>>>>>
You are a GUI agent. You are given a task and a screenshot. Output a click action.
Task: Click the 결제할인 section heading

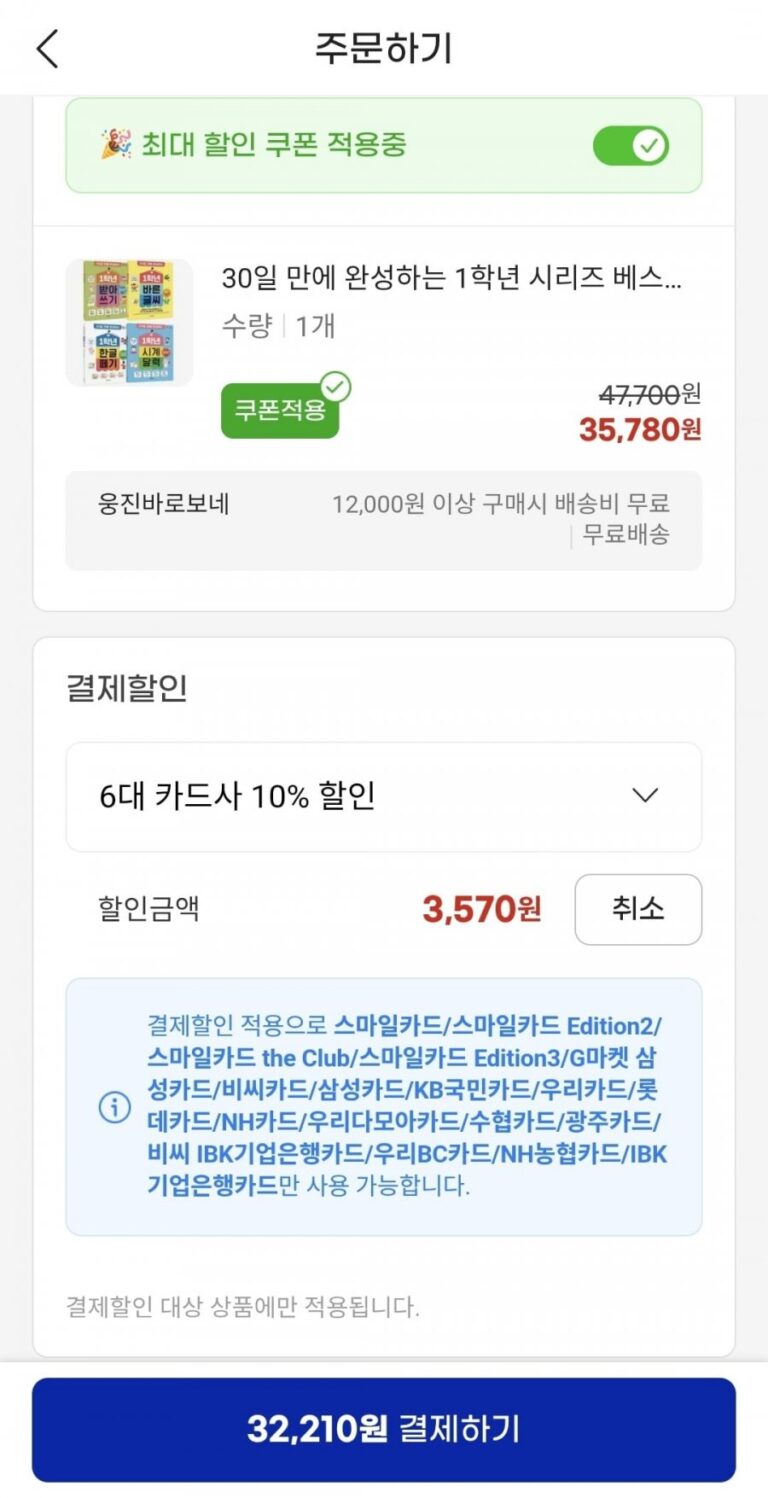coord(127,689)
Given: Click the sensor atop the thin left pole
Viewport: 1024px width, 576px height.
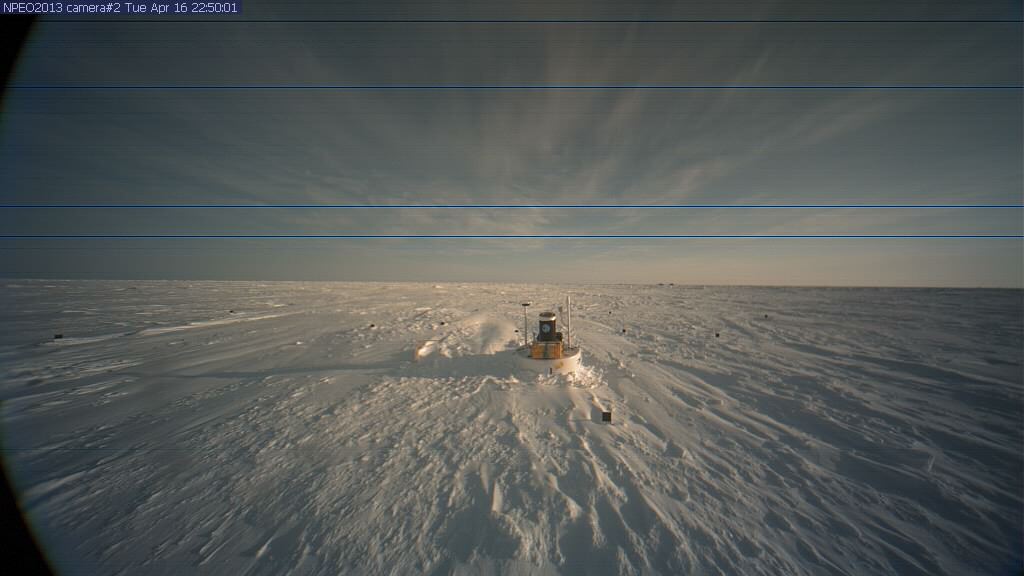Looking at the screenshot, I should tap(525, 306).
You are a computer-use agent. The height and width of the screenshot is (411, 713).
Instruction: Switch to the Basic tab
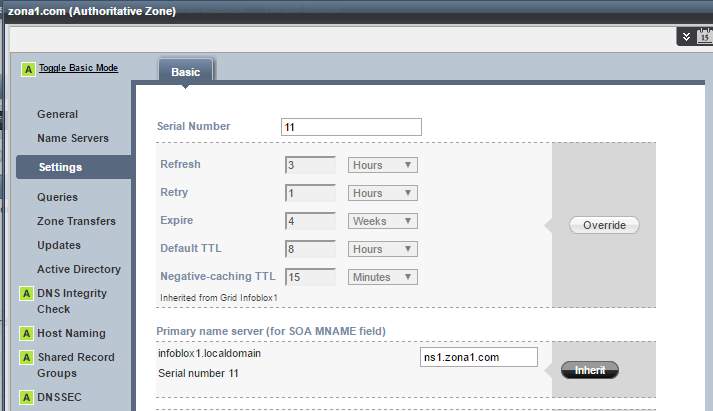(x=185, y=72)
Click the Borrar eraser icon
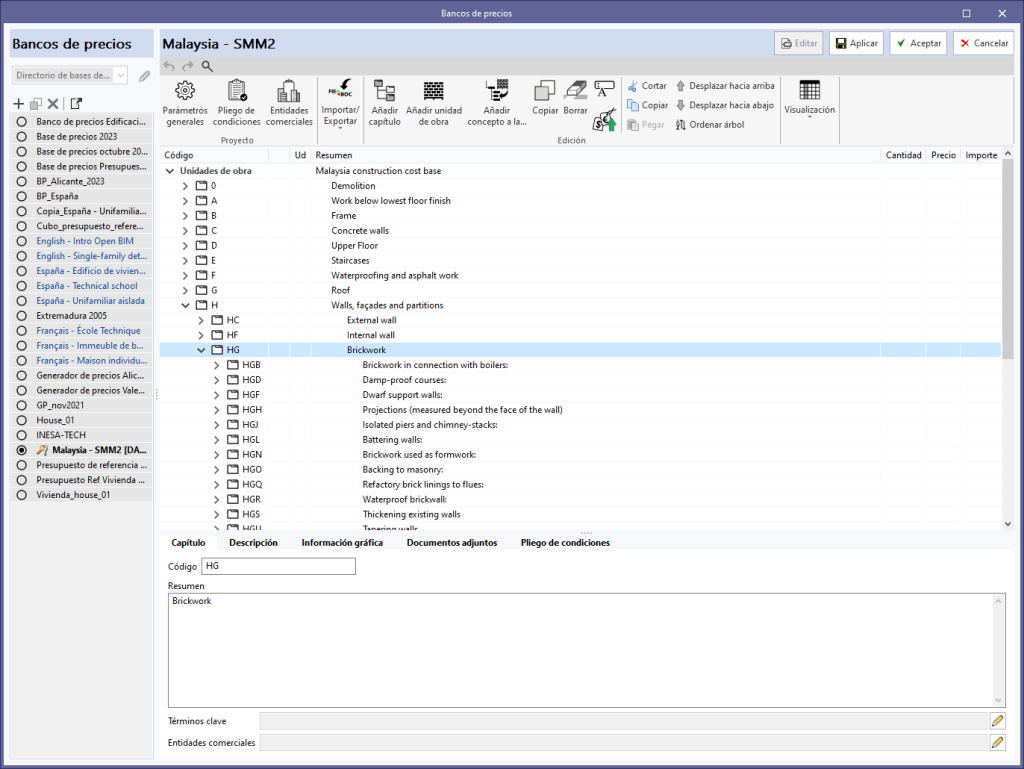This screenshot has width=1024, height=769. [x=576, y=90]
<<<<<
### What to produce
Set down exactly, and only, the lines from the one holding "Given: Click the" to the end of the records above, leaving every picture out.

### Exercise solution
Given: Click the sensor atop the thin left pole
Viewport: 1024px width, 576px height.
Looking at the screenshot, I should tap(525, 306).
You are a computer-use agent. The height and width of the screenshot is (411, 713).
Instruction: Switch to the Basic tab
(x=185, y=72)
Click the Borrar eraser icon
This screenshot has width=1024, height=769. [x=576, y=90]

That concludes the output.